The more detailed you make your "charts" the better your characters will be. Take your time as a group creating these charts. Push yourselves to take the extra steps and ask questions that will carry your details to more than just a surface depth.
POINTS TO HIT:
Dramatic need (what does your character want and what is motivating the character)
Point of View (what has brought your character's personality to this point in life)
Attitude (what is it that motivates your character to make choices)
Transformation (what is the major personality change your character will be experiencing and what has created this transformation
Your essay should be double spaced, written in 12 pt Courier font.
BECKY
Becky is a
19-year-old high school drop out.
She lives in a run down apartment in a run down part of Los Angeles near the
garment district. While she grew up
in an upper middle class neighborhood, her current living conditions were
brought on by her own choices both good and bad. Becky has just discovered that
she is pregnant and is unsure of the father of her unborn child.
Becky began her
life with her parents who raised her with high academic expectations.
Although Becky is intelligent, the constant pressure of her parents to
bring home only A’s began to wear her down.
By the time she was in her junior year Becky’s grades, always excellent,
had begun to slip. The ease of cutting class, of doing the bare minimum and
hanging out became less an occasional occurrence and more a habit.
Before long Becky’s parents decided that they had to clamp down on her,
taking away privileges, grounding her, removing her from activities she enjoyed.
Believing that this would force Becky to stay home and study, her parents
felt they were doing the right thing.
Sadly, Becky saw this overt concern as oppressive and instead of stepping
up; she stepped out and continued with her inappropriate behavior.
By the time she was in the last part of her senior first semester, Becky
had lost so many units that she had no hope of graduating and she dropped out of
school. This choice to drop out was
not met with joy from her parents. They gave Becky an ultimatum…get it together
or get.

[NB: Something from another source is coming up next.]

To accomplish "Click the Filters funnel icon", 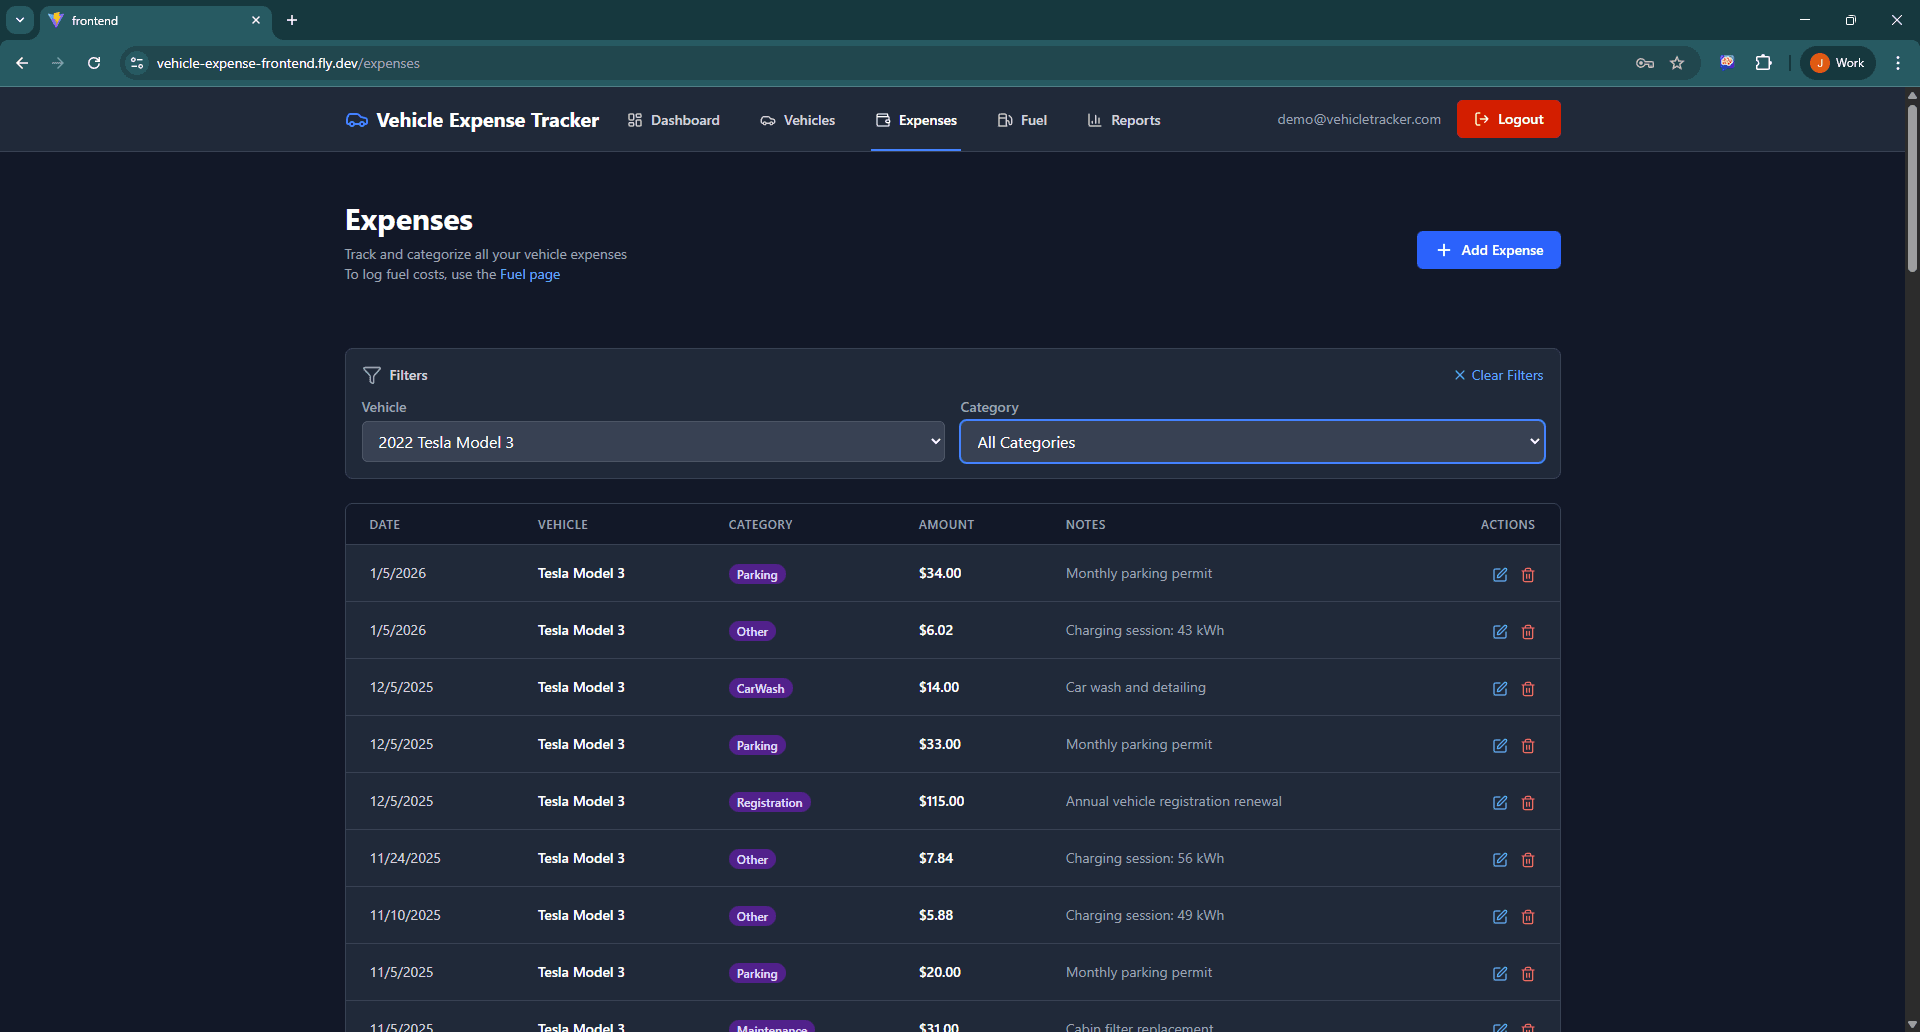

Becky chose to get out.
When she first
moved out from her parents’ home, Becky moved in with her friend Amanda’s
family. This was a situation that
ended in disaster. Becky’s habits of coming and going as she pleased, not having
a job and taking Amanda’s family’s generosity for granted cost her friendship
with Amanda as well as her living arrangements when Amanda’s mom demanded that
Becky move out.
In order to
afford a place to live, Becky has resorted to living in a “group home,” meaning
that a bunch of young people who can’t afford their own places are “clown house
living,” four people to a room in a 2 bedroom-one bath apartment.
Eight of them share this apartment along with the two others who camp out
in the living room. Unable to get a
job that will pay her bills, Becky has employed her ample intelligence to create
“characters,” she plays during the day as she hustles the citizenry for money.
One day she is a mentally challenged girl, the next in a different
location she collects money for “the children.”
Becky, in the
meantime was dating several young men.
Because of her lack of understanding of consequences, thinking that she
would “never get caught,” Becky discovers she is pregnant and is unsure of the
father of the child. There are two
young men who are possibilities, neither of who knows about the other.
More and more Becky is frustrated with the results of her decisions and
now she is beginning to understand that her most recent lifestyle choices are
now going to effect more than just herself but also an innocent child.
Becky’s struggles now include not only living in a “clown house,” having no job, no medical insurance but also having to admit to two young men she truly cares about that she has been dishonest and immoral. She is at a turning point in her life where she realizes any choices she now makes are truly life changing. She finds that she must face not only the two young men and her family with the results of her choices, but she must also face her own future and decide which road she will take.